Oser créer : l’exemple de la Méthode Lafond
La “tradition martiale à la française” a ses propres spécificités. Là où certaines traditions imposent une reproduction stricte d’une certaine forme de génération en génération, la tradition française, au contraire, n’a eu de cesse d’être adaptée. Chaque professeur, chaque maître a fait ses propres modifications en fonction de l’avancée technologique de son époque, en fonction des modes, en fonction du but recherché, de son ressenti personnel lié à sa compréhension, etc… tout en respectant des principes similaires.
Au juste, dans cet océan de traités, de manuels, quelle est la place de la création ?
“J’ai étudié des traités et je souhaite mettre en place mes propres séances d’arts martiaux français.”
Comment faire ? Ai-je le droit de le faire ? Quelle légitimité ai-je pour le faire ? Toutes ces questions se posent et, si je les évoque, c’est que nous nous les sommes posées et qu’on nous les a posées.
Pour y répondre, j’utiliserai la méthode, l’expérience et la vision qui m’ont été transmises par l’enseignement de la Méthode Lafond.
Avant toute chose : a-t-on besoin d’une légitimité pour créer une méthode ?
Voilà une question importante et qu’on entend souvent.
Pourquoi ? Car l’homme, pour suivre un enseignement, a besoin d’y adhérer, de la même manière que vous faites confiance à votre médecin lorsqu’il vous prescrit ou non un traitement.
Et inversement, un homme, pour enseigner, ne le fait que lorsqu’il s’en ressent une certaine légitimité. Quelles peuvent être ces sources de légitimité ?
-La pratique. C’est au fond la source morale de la légitimité. On fait plus confiance à une personne qui a de l’expérience (réelle ou supposée d’ailleurs). Ayez donc des heures de vol au compteur ! Pratiquez sans relâche les arts martiaux français dans un club ou non. Développez des compétences. Attention ! Il ne s’agit pas de débarquer avec une expérience du Kali ou d’une autre discipline exotique et de prétendre pouvoir créer une méthode d’Arts Martiaux Français parce qu’on aurait « de l’expérience ».

• TRAVAIL DEMANDÉ:
Veuillez recopier fidèlement le passage du texte sur la Méthode Lafond qui commence à « Pourquoi ? Car » et se termine à « non un traitement. ».

• DONNÉES ENREGISTRÉES:
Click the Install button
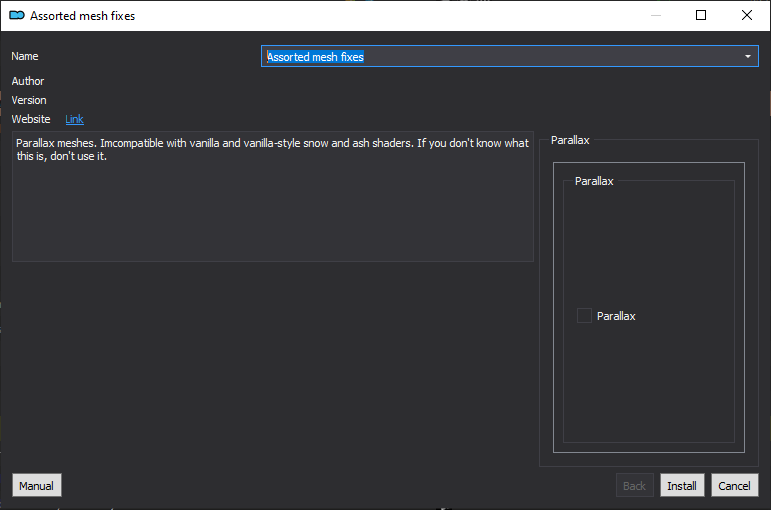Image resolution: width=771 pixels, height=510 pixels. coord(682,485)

---

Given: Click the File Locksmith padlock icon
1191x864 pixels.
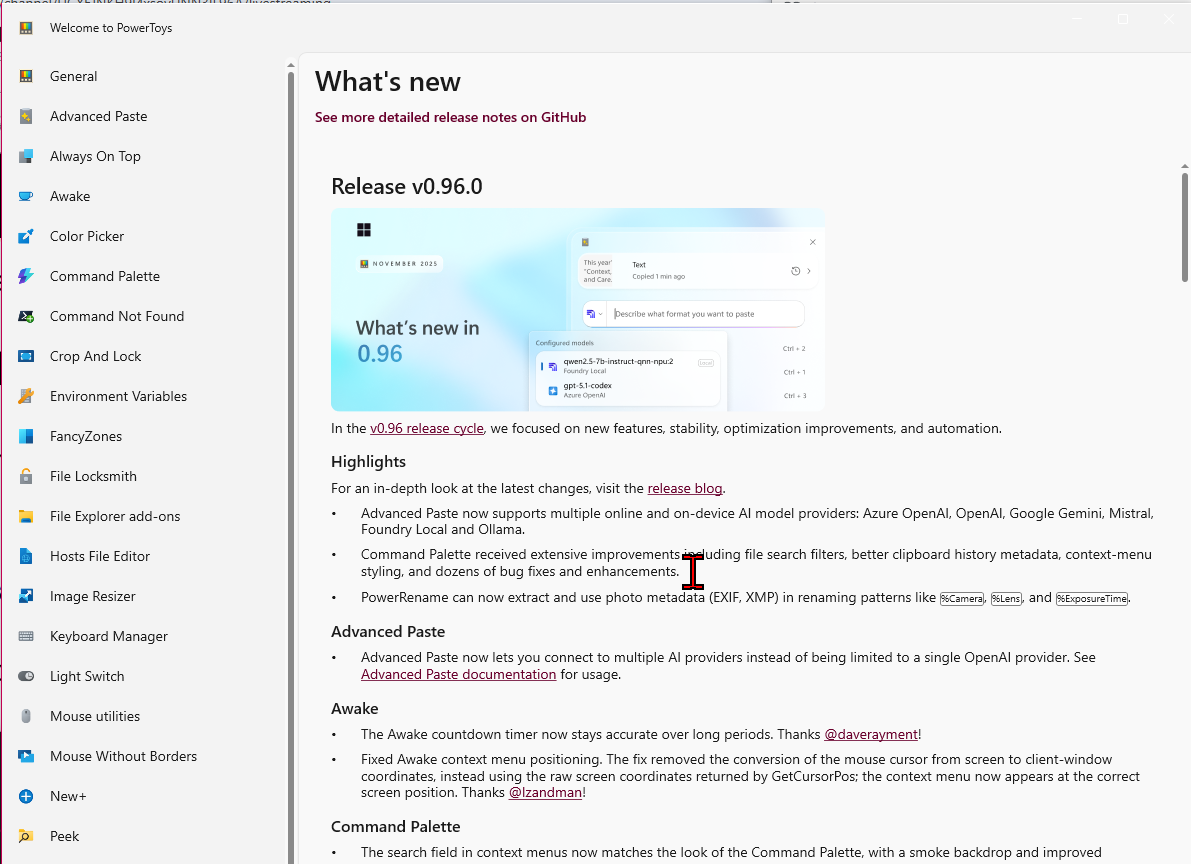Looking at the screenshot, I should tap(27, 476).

• RÉPONSE ATTENDUE:
Pourquoi ? Car l’homme, pour suivre un enseignement, a besoin d’y adhérer, de la même manière que vous faites confiance à votre médecin lorsqu’il vous prescrit ou non un traitement.